150 lines? I find can quickly scale to around 1500 lines, and then start more precision on the classes, and functions I am looking to modify
It's completely broken for me over 400 lines (Claude 3.7, paid Cursor)
The worst is when I ask something complex, the model generates 300 lines of good code and then timeouts or crashes. If I ask to continue it will mess up the code for good, eg. starts generating duplicated code or functions which don't match the rest of the code.
It's a new skill that takes time to learn. When I started on gpt3.5 it took me easily 6 months of daily use before I was making real progress with it.
I regularly generate and run in the 600-1000LOC range.
Not sure you would call it "vibe coding" though as the details and info you provide it and how you provide it is not simple.
I'd say realistically it speeds me up 10x on fresh greenfield projects and maybe 2x on mature systems.

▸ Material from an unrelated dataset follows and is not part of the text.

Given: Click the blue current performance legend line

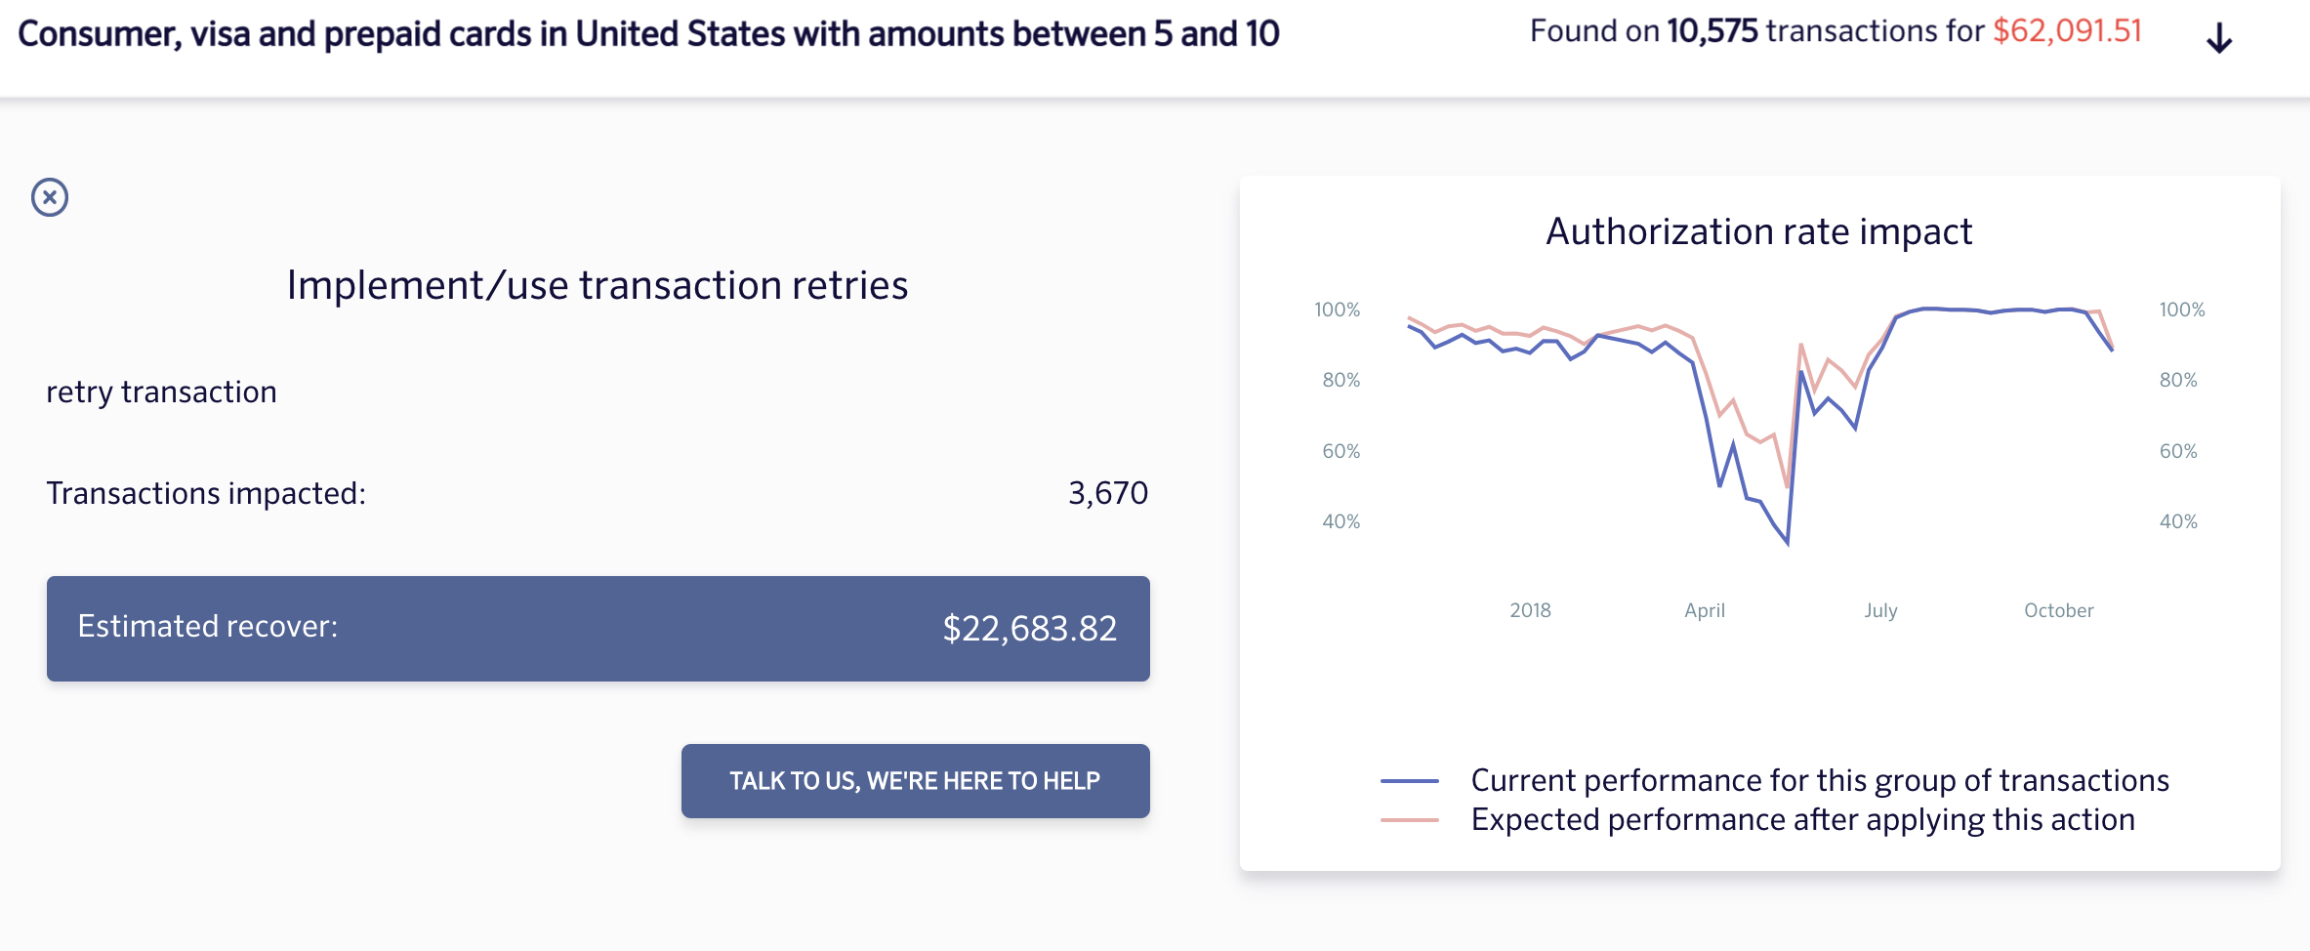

You should be reading the code coming out. The real way to prevent errors is read the resoning and logic. The moment you see a mistep go back and try the prompt again. If that fails try a new session entirely.
Test time compute models like o1-pro or the older o1-preview are massively better at not putting errors in your code.
Not sure about the new claude method but true, slow test time models are MASSIVELY better at coding.
The “go back and try the prompt again” is the workflow I’d like to see a UX improvement on. Outside of the vibe coding “accept all” path, reverse traversing is a fairly manual process.
Cursor has checkpoints for this but I feel I’ve never used them properly; easier to reject all and reprint. I keep chats short.
Definitely a new skill to learn. Everyone I know that is having problems is just telling it what to do, not coaching it. It is not an automaton... instructions in code out. Treat it like a team member that will do the work if you teach it right and you will have much more success.
But is definitely a learning process for you.